Hinzu kommt erschwerend, dass der Konflikt zwischen dem Erblasser und seinem Sohn seinen Ursprung in der außerehelichen Affäre des Erblassers und der Beteiligte zu 2) hatte. Es könne jedoch nicht sein, dass ein Verhalten des Erblassers und die (nachvollziehbare) Reaktion des Sohnes hierauf, als außergewöhnliches Fehlverhalten des Sohnes ausgelegt werde. Gerade vor dem Hintergrund, dass es sich vorliegend um ein gemeinschaftliches Ehegattentestament handelt, könne ausgeschlossen werden, dass die Ehegatten einen solchen Fall im Blick gehabt hätten, bei dem ein Streit zwischen dem Letztversterbenden und dem gemeinsamen Sohn aufgrund einer außerehelichen Beziehung des Letztversterbenden beruhe.

Änderung des Testaments ausgeschlossen

Die Konsequenz dieser richterlichen Beurteilung war, dass eine Abänderung der Schlusserbenbestimmung an der Bindungswirkung des ursprünglichen Testaments scheiterte. Die abweichende Anordnung war unwirksam und somit bekam letztendlich der Beteiligte zu 1) recht und erhielt einen Erbschein, der ihn als Alleinerben auswies.
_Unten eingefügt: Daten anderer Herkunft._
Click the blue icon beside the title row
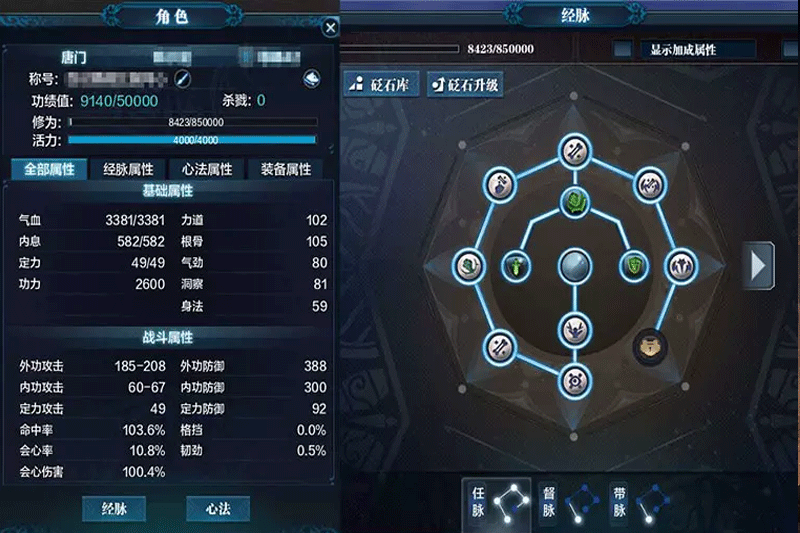The width and height of the screenshot is (800, 533). coord(313,78)
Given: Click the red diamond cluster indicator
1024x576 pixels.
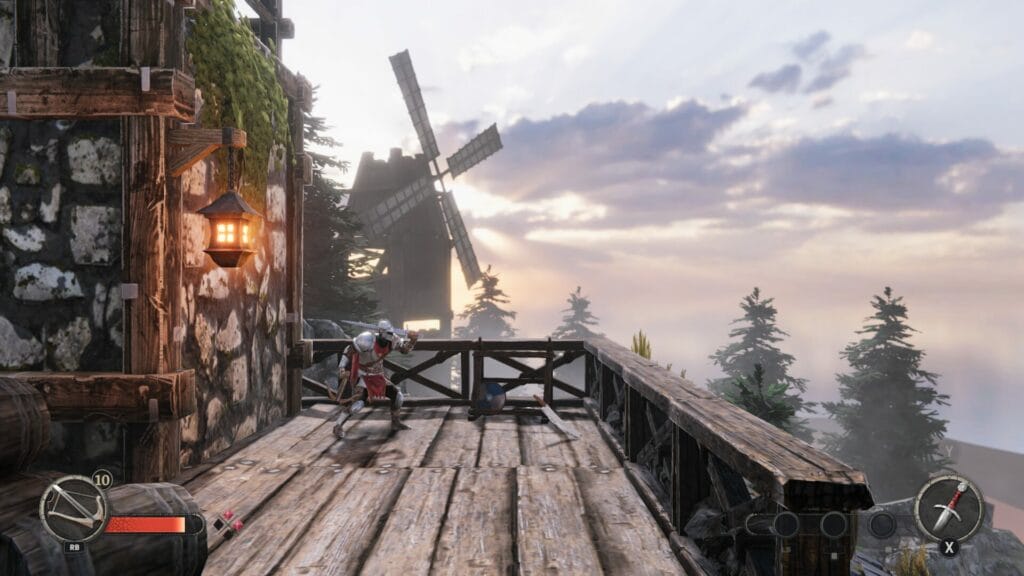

Die Entscheidung des Oberlandesgerichts zeigt deutlich auf, dass allein die Aufnahme eines Änderungsvorbehalts in ein gemeinschaftliches Ehegattentestaments keineswegs dem überlebenden Ehegatten freie Hand gewährt, die gemeinsam getroffenen Regelungen nach dem Tod des Ehegatten wieder einseitig aufzuheben. Insbesondere auslegungsfähige Vorbehaltstatbestände sind – wie im dargestellten Fall – sehr streitanfällig und sollten daher – wenn überhaupt - nur großer Vorsicht und nach fachkundiger Beratung eingesetzt werden.